■ **PASSAGE TO READ**:

^^^^^^^^

Three Siblings: Loan, Stock and Money
Bob Komives
::


Every time I use my credit card to buy something I issue a piece of real or symbolic paper --paper which embodies a loan secured only by my promise to pay. A bank gladly accepts my new paper. Its accountant calls my paper promise, an asset. With that new asset my lender bank can invest more than it could lend yesterday. Every time a business buys something using its line of credit it issues a piece of real or symbolic paper --paper that embodies a loan secured only by the business's promise to pay. The lender bank gladly accepts the new paper as a new asset. Today's new asset makes the bank worth more to buyer or investor than it was worth yesterday. The paper loan --floated on nothing but a promise-- is an unsecured loan. This unsecured loan is a sibling of money.

Money has another sibling --a fraternal twin adopted by corporations. Common stock floated by corporations is the fraternal twin of money floated by national governments. Both are worthless paper with an initial value in the marketplace based only on speculation that proceeds from sale of the paper will be invested wisely.

Many corporate leaders and investors, and perhaps you, believe a national government should run like a business --claiming that a government is unbusinesslike if it spends more money than it collects. This dogma makes it difficult to see the family resemblance between stock, loans and money. Please prepare to suspend your belief for several paragraphs. If you hold this dogma the most I can ask is that you consider what you are about to read to be science fiction. Try to enjoy reading of a different world. Later, over a cup of your favorite drink, please ponder the possibility that this different world is our real world.


When good-old General Motors and I had good credit ratings we were allowed (often encouraged) to not balance our budgets --to paper the world with more credit than we can pay for immediately. Lender and investor wanted to hold our paper because they believed they would be well repaid for holding it.


Good-old General Motors issued paper called stock. Each new issue reorganized the investing public so that some of us gullible people played our assigned role and gave General Motors our money in exchange for the stock. If Jane had not been so induced she might have put a California hot tub on her back porch. Part of her wealth would have flowed to a small hot-tub company in California. Instead, it flowed to a giant in Michigan. Mary got laid off in California and moved to Michigan where her cousin, Sid, had just been hired for a new General Motors' project.

^^^^^^^^

■ **SOURCE EXCERPT**:

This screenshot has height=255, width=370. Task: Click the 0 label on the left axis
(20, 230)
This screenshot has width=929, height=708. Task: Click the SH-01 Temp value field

^^^^^^^^

■ **STATED TASK**:
Answer these questions from the essay on loans, stock and money:
(a) What does the bank's accountant call the paper promise?
(b) According to the essay, common stock floated by corporations is the fraternal twin of what?
(c) Where did Mary move after she was laid off in California?
The lines have nothing to do with the text.

■ **FULL SOLUTION**:
(a) An asset.
(b) Money floated by national governments.
(c) Michigan.